• _Task brief_
Retype, word for word, every line of the records below starting at the one that contains "Use necessary cookies only (164, 1593)" and ending at the one that contains "Contact Us (75, 2380)"; include both of those lines and nothing more.

• _Records for processing_
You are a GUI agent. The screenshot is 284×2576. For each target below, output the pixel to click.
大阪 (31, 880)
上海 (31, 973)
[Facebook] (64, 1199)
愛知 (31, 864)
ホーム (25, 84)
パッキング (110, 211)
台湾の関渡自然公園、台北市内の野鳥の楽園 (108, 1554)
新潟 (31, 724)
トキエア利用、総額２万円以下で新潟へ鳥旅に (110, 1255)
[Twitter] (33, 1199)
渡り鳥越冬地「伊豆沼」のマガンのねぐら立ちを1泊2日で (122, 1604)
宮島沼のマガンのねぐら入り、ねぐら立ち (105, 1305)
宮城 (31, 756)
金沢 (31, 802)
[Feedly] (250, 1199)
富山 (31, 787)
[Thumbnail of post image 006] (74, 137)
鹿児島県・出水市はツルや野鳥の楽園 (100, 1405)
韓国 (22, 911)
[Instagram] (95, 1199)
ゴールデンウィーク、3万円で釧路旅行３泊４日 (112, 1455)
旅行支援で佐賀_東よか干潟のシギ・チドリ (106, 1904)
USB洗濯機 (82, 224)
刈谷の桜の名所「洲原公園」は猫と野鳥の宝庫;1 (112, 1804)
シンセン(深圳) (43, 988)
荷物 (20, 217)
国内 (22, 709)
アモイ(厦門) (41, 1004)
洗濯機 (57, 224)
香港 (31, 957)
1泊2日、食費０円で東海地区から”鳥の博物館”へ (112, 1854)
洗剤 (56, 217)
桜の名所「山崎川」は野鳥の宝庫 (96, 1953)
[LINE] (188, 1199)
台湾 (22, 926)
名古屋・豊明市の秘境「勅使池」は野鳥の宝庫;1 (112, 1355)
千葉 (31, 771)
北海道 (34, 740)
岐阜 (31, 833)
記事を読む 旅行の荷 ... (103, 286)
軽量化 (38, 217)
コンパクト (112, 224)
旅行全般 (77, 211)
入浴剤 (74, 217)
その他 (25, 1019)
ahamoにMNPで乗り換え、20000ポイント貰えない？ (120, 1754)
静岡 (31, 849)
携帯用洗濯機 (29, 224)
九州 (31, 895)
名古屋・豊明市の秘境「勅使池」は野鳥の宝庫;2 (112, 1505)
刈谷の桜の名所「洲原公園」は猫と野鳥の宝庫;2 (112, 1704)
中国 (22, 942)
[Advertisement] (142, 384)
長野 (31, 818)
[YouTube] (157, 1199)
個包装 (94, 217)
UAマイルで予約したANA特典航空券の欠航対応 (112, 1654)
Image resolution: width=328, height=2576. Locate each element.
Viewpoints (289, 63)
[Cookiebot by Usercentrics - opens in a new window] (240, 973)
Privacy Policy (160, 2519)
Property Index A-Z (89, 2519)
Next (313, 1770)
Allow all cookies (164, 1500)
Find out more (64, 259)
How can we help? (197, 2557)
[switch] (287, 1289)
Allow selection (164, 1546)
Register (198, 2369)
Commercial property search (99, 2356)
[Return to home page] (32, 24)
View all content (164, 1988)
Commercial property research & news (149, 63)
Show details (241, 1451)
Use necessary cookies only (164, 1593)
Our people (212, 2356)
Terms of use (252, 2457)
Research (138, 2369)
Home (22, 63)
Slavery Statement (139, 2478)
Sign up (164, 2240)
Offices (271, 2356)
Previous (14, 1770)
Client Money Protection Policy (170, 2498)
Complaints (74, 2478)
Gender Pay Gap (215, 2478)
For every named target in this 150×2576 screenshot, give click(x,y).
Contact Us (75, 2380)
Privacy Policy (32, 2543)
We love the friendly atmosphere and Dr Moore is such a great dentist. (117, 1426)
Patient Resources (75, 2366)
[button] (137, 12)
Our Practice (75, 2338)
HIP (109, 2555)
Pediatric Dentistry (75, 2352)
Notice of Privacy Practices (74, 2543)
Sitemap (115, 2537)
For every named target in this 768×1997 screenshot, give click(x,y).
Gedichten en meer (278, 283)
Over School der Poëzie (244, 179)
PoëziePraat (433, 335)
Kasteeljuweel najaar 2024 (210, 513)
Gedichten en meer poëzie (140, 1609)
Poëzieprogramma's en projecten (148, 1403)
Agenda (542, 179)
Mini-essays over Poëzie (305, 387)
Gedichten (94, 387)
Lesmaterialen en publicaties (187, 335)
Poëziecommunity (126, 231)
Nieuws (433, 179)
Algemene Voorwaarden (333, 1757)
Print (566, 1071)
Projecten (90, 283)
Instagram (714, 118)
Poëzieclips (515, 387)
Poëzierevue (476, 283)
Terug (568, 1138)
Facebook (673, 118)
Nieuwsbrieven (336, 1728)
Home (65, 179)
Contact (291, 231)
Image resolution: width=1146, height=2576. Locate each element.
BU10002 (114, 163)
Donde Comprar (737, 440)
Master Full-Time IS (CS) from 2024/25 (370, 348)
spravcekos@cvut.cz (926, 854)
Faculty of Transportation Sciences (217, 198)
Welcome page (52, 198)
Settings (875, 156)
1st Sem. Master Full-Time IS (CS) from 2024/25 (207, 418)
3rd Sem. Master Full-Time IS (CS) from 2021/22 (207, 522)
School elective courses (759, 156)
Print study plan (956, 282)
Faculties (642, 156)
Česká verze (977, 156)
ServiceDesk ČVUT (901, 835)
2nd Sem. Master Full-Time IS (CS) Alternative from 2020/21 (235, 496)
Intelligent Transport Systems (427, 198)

• _Expected answer_
Use necessary cookies only (164, 1593)
Our people (212, 2356)
Terms of use (252, 2457)
Research (138, 2369)
Home (22, 63)
Slavery Statement (139, 2478)
Sign up (164, 2240)
Offices (271, 2356)
Previous (14, 1770)
Client Money Protection Policy (170, 2498)
Complaints (74, 2478)
Gender Pay Gap (215, 2478)
For every named target in this 150×2576 screenshot, give click(x,y).
Contact Us (75, 2380)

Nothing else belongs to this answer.